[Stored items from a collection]

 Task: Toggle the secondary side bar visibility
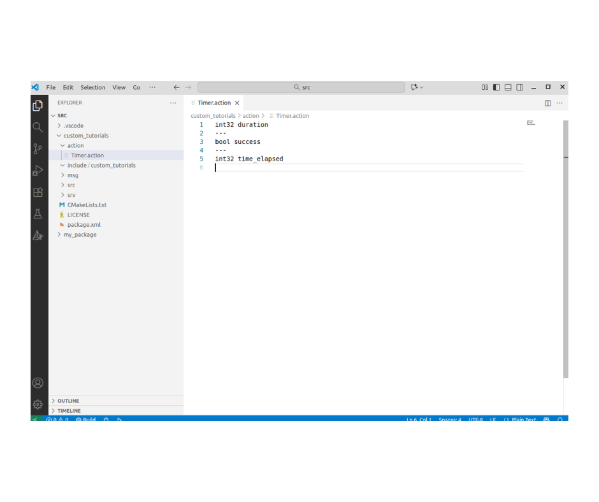point(520,87)
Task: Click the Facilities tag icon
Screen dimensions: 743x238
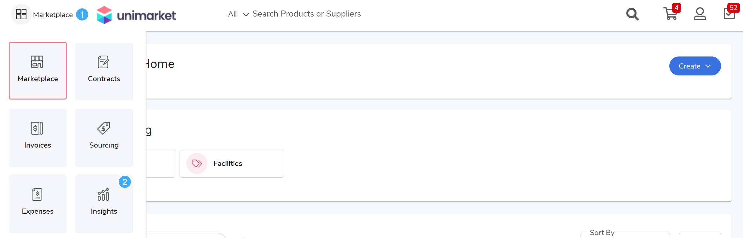Action: [x=197, y=163]
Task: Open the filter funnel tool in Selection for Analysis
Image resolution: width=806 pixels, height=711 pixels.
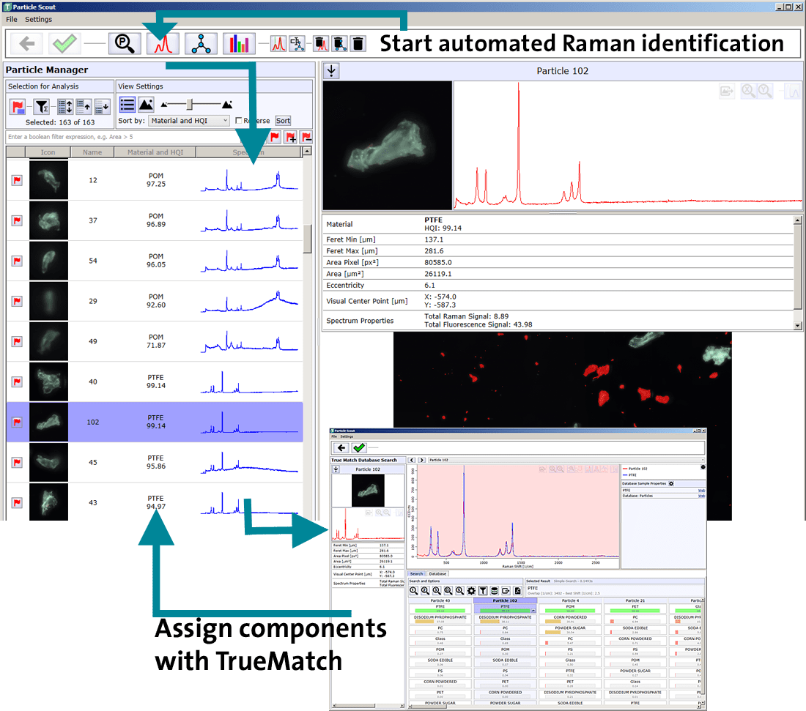Action: pyautogui.click(x=42, y=107)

=== PROBLEM DESCRIPTION ===
Give back all of the entries above exactly, with the pictures excluded.

=== RESULT OF THE TASK ===
 Task: Toggle the secondary side bar visibility
point(520,87)
Task: Click the Facilities tag icon
Screen dimensions: 743x238
Action: [x=197, y=163]
Task: Open the filter funnel tool in Selection for Analysis
Image resolution: width=806 pixels, height=711 pixels.
Action: pyautogui.click(x=42, y=107)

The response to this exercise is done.